ESP32-S31 Secure Boot and Flash Encryption Overview

Secure Boot and Flash Encryption protect firmware integrity and confidentiality on ESP32-S31 devices in production deployments.


Secure Boot — Firmware Integrity

Secure Boot is a hardware chain of trust based on digital signature verification. On reset, the chip runs only firmware images that pass signature checks.

How It Works

  • Digital signature verification: During the build, firmware is signed with a private key (RSA-3072 or ECDSA).
  • Public key in eFuse: The public key hash is written to read-only eFuse during manufacturing.
  • Boot verification chain: On each boot, the ROM bootloader uses the public key hash in eFuse to verify the first-stage bootloader in flash. After that succeeds, the bootloader verifies the partition table and application image in sequence.
  • Side-channel hardening: ESP32-S31 includes a Brownout Detector and DPA (Differential Power Analysis) protection to reduce side-channel attacks during boot and key use.

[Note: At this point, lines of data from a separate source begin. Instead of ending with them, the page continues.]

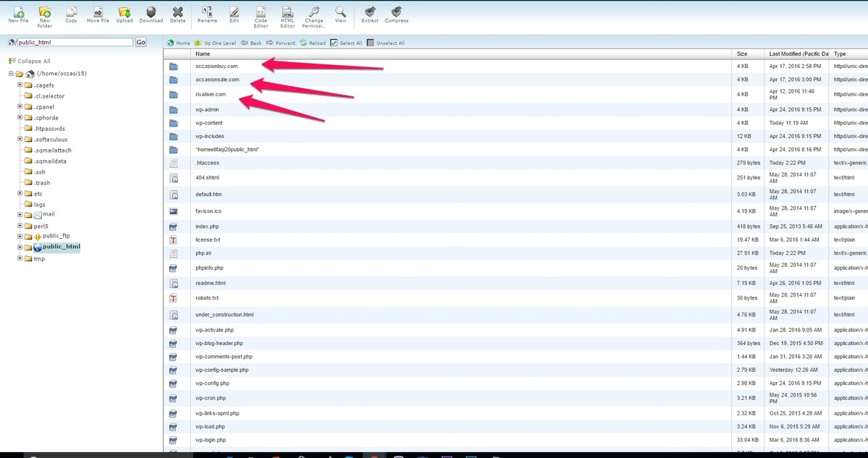Open the Code Editor tool
Viewport: 868px width, 458px height.
coord(260,14)
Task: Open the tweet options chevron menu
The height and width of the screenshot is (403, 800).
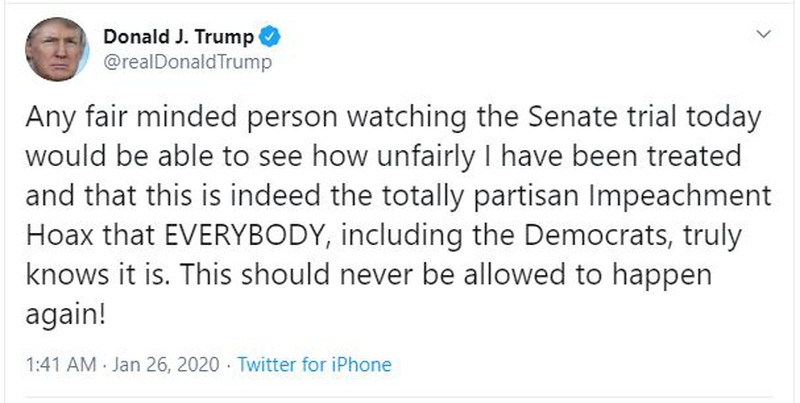Action: point(764,36)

Flash Encryption — Firmware Confidentiality

Flash Encryption protects code and data stored in external flash. It reduces the risk of firmware cloning or reverse engineering when flash is read with a programmer or logic analyzer.

How It Works

  • On-the-fly encryption: Uses XTS-AES-256. When the CPU reads code or data from flash through the MMU cache, the hardware decrypts in real time; writes are encrypted in real time. This is transparent to application software.
  • Physically isolated key: The encryption key is generated by the on-chip TRNG on first boot (or programmed on the production line) and stored in a read-only eFuse key block. Software and external interfaces such as USB/JTAG cannot read the key after it is programmed.
  • Ciphertext at rest: Data read directly from the flash chip appears as ciphertext without the key.

Use Both Features in Production

Enable Secure Boot and Flash Encryption together for defense in depth:

  1. Flash Encryption only: Attackers may still replace flash contents with unsigned firmware if Secure Boot is disabled.
  2. Secure Boot only: Attackers may still read plaintext firmware from flash for reverse engineering.
  3. Secure Boot + Flash Encryption: Protects both execution integrity and stored firmware confidentiality.

Implementation

For enabling Secure Boot and flash encryption, including key generation, eFuse configuration, and production signing, see the ESP32-S31 Security Guide.

[!NOTE] eFuse is one-time programmable (OTP). After a key or lock bit is written, the change is permanent. During development, use Development mode. Do not enable Release mode on engineering boards unless you intend to lock the device permanently.